(STATED PROBLEM)
Pull out every line of the records below that contains the string "computer", and copy each one in full.

(Pointing records for text and elements)
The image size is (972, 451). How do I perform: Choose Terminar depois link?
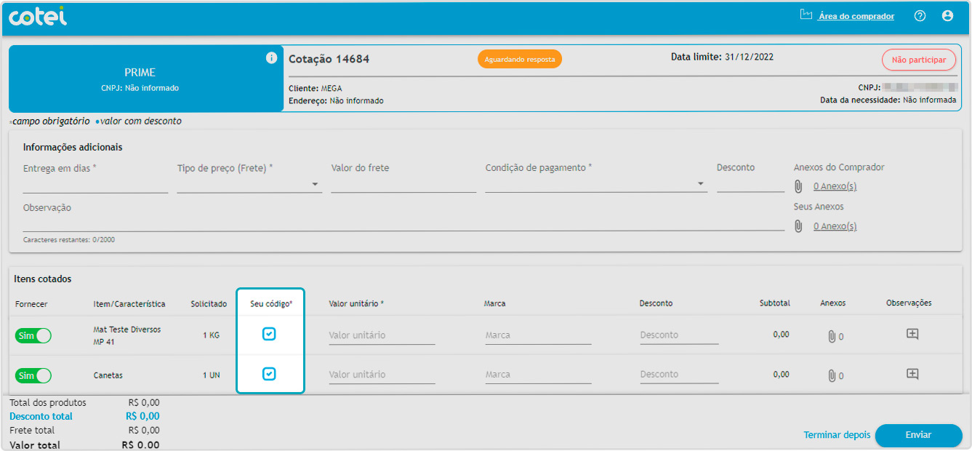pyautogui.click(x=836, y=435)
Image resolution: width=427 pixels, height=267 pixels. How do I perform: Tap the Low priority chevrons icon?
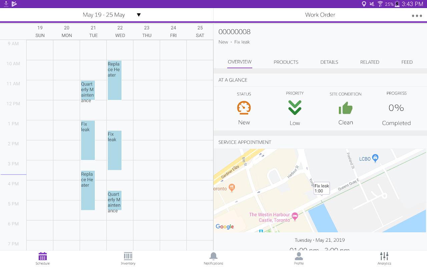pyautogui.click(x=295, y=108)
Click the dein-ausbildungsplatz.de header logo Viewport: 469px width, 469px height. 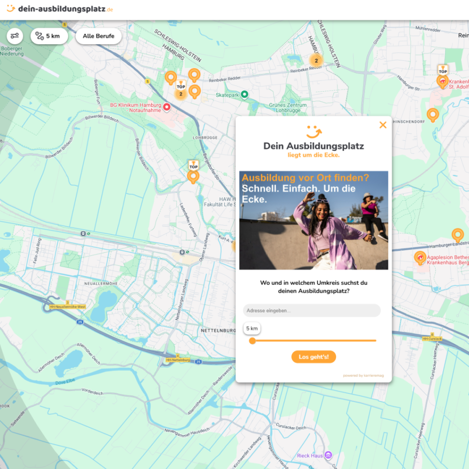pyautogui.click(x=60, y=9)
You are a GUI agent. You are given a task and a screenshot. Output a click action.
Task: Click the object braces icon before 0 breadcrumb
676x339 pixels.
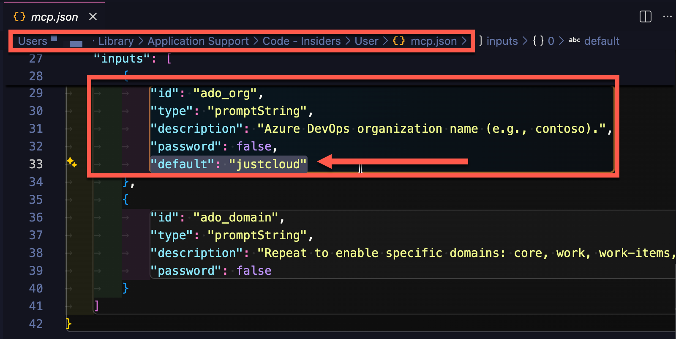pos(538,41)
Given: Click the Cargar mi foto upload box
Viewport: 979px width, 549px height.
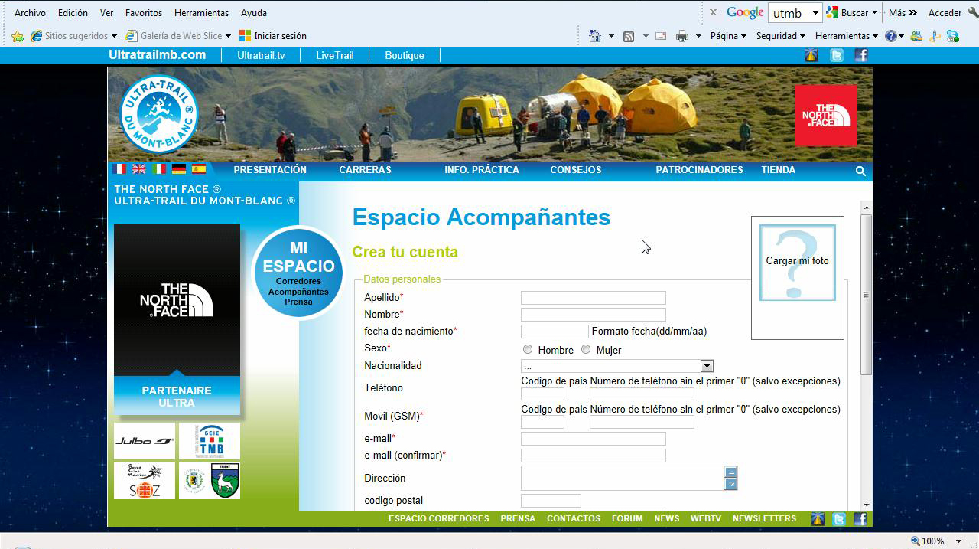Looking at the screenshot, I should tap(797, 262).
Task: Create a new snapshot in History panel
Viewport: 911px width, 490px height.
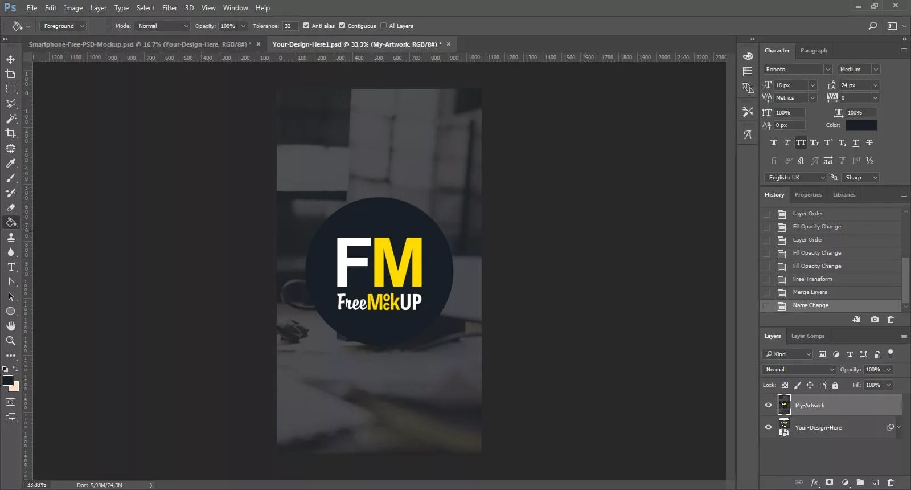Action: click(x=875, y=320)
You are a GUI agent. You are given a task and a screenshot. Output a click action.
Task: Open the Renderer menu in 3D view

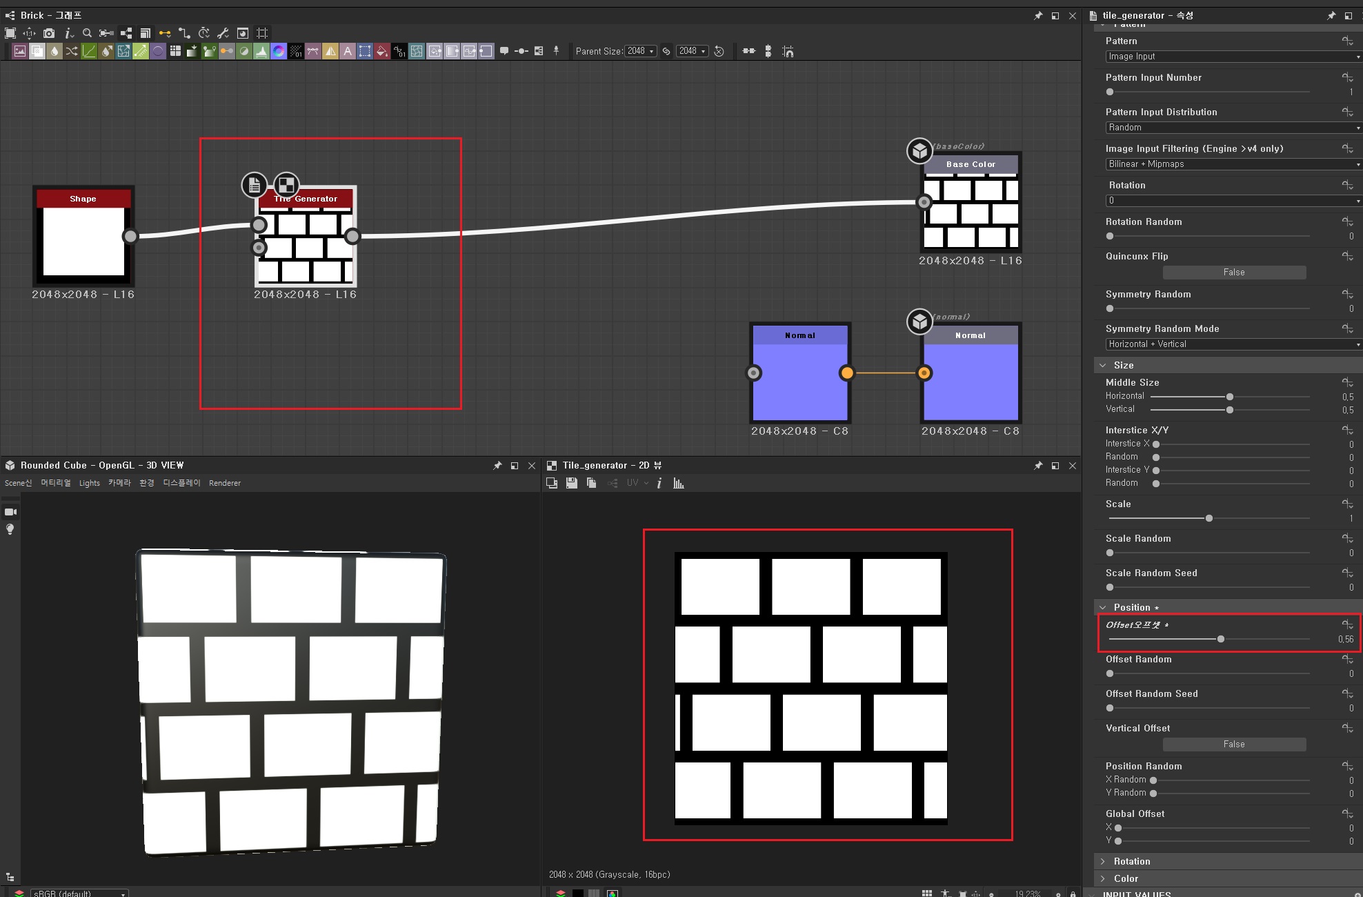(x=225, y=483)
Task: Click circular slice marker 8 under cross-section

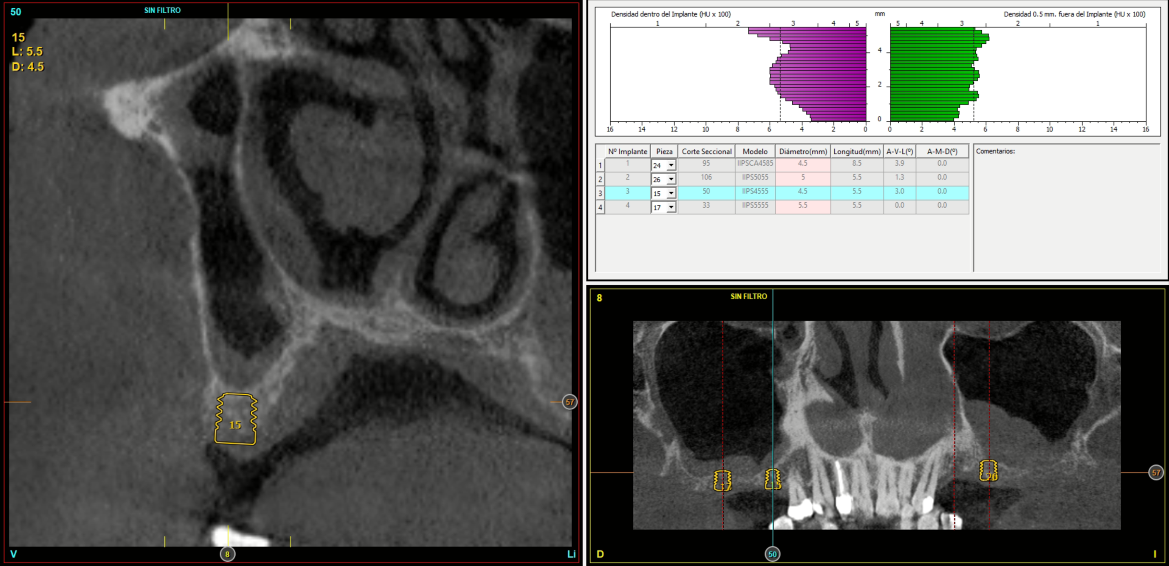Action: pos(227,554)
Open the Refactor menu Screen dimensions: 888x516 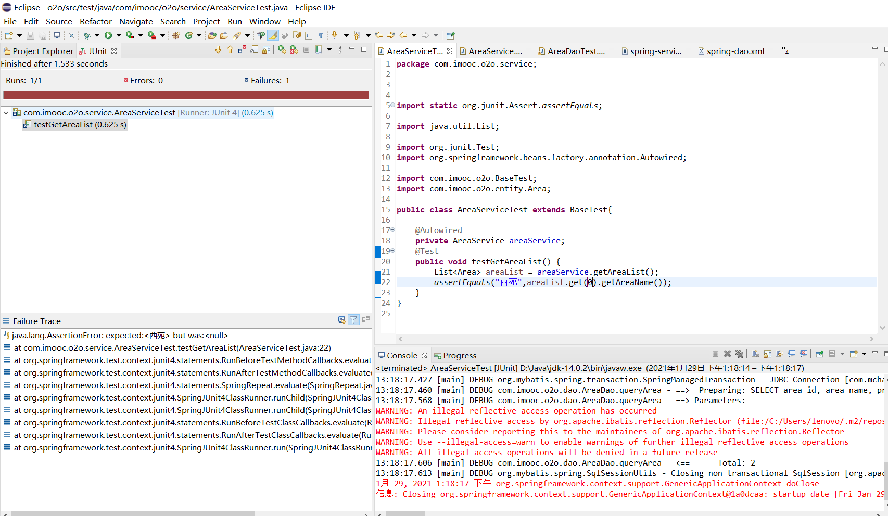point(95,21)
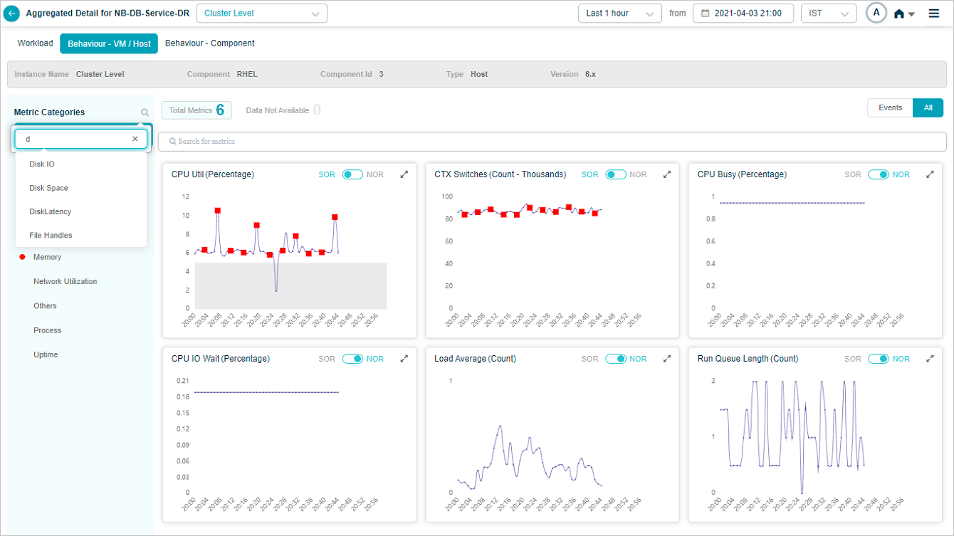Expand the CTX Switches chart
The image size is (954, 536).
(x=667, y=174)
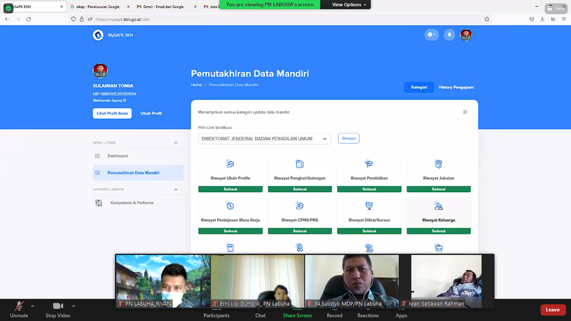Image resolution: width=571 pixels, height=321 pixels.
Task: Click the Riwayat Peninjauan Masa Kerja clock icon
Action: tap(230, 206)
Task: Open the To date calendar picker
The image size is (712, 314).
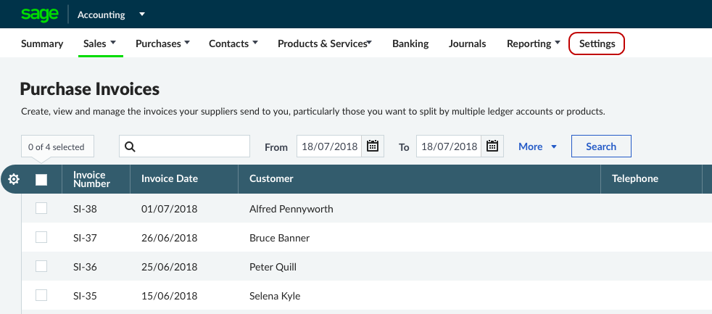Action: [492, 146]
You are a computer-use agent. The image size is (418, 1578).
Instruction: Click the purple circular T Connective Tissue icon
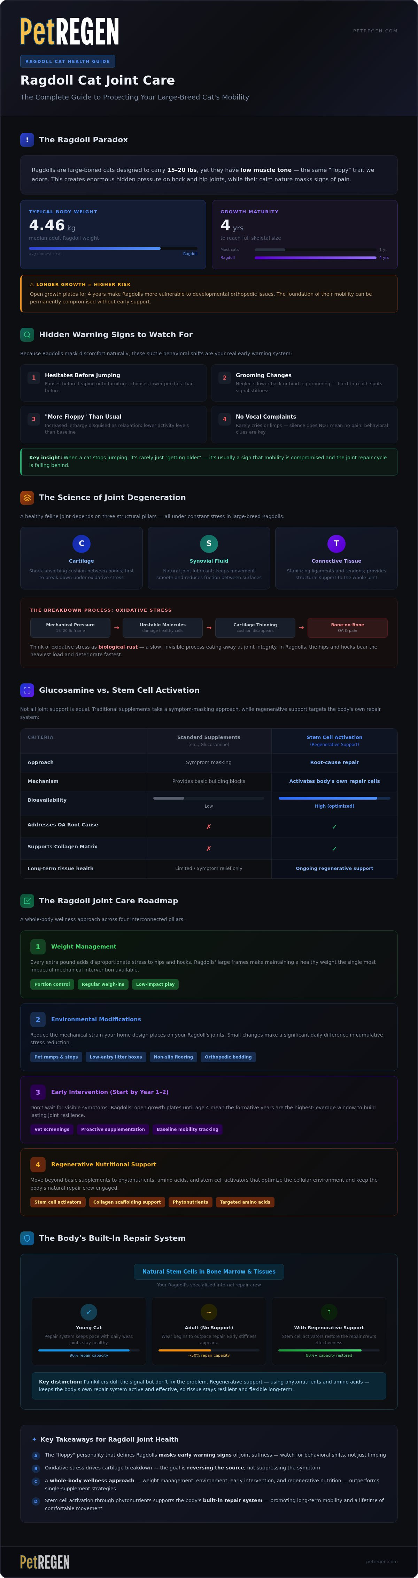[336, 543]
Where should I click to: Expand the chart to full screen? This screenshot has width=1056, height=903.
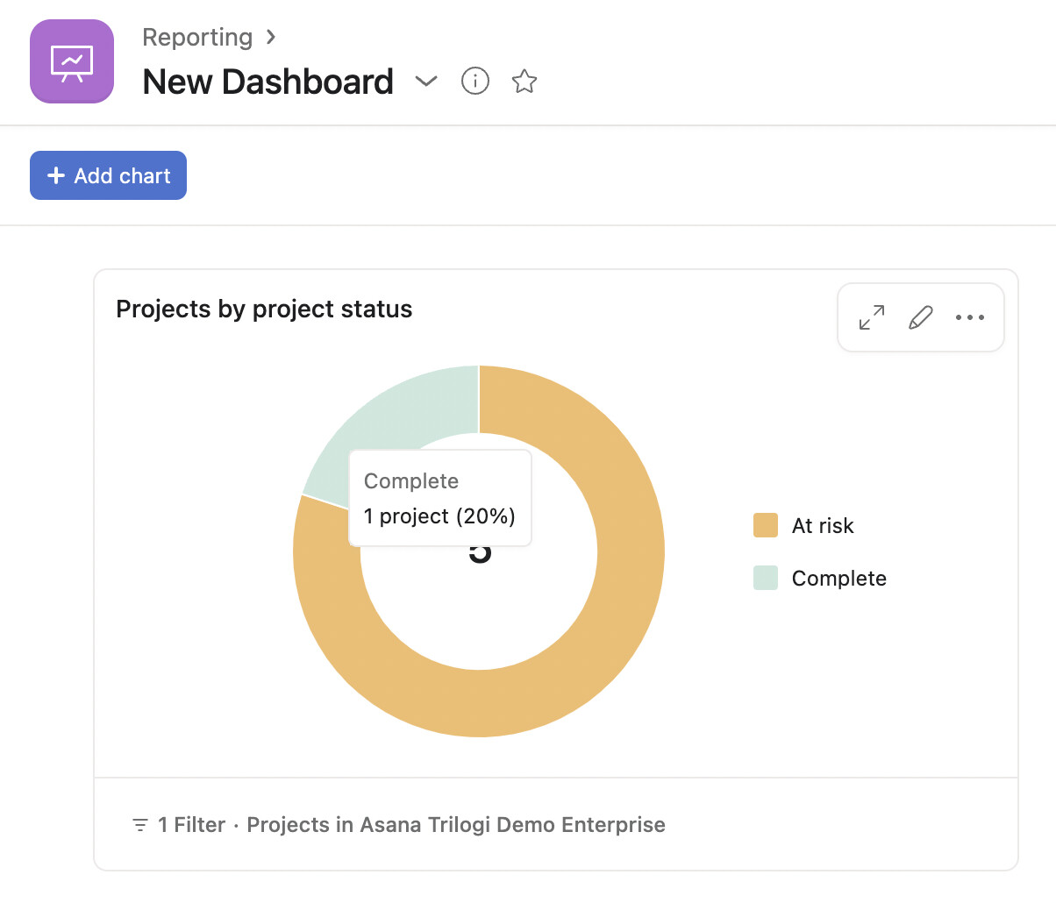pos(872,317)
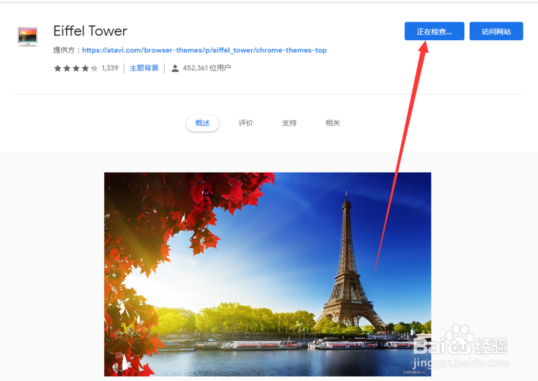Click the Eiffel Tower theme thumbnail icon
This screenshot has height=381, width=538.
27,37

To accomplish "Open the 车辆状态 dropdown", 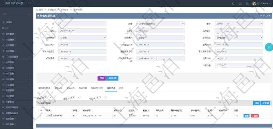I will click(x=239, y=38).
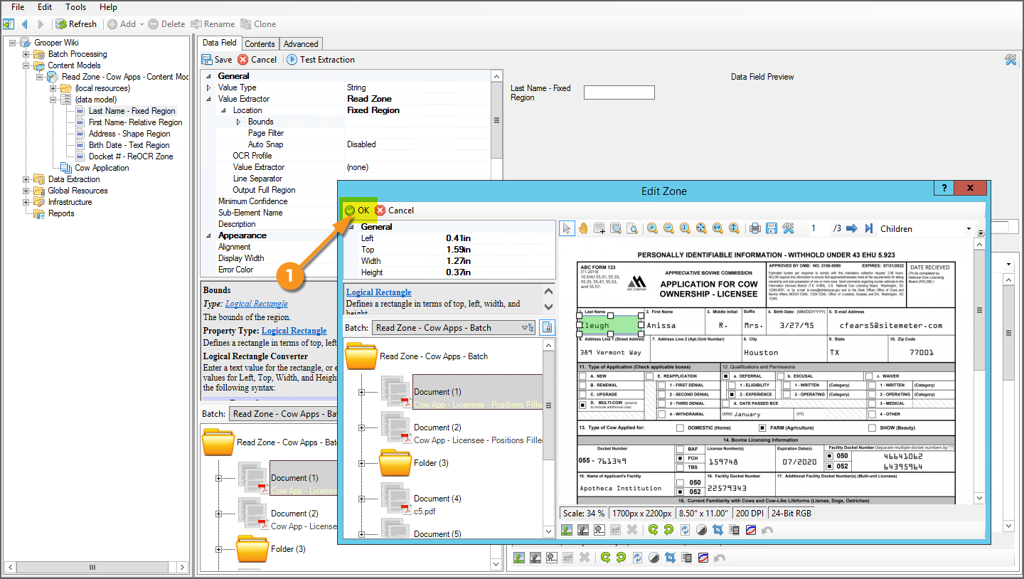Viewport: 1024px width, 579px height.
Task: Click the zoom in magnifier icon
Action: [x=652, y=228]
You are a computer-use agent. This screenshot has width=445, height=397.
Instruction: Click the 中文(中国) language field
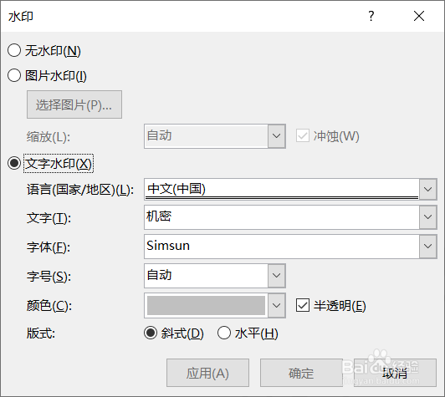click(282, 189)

(THE ANSWER)
You are a computer-use agent. The image size is (418, 1578).
You are a computer-use agent. This screenshot has width=445, height=397.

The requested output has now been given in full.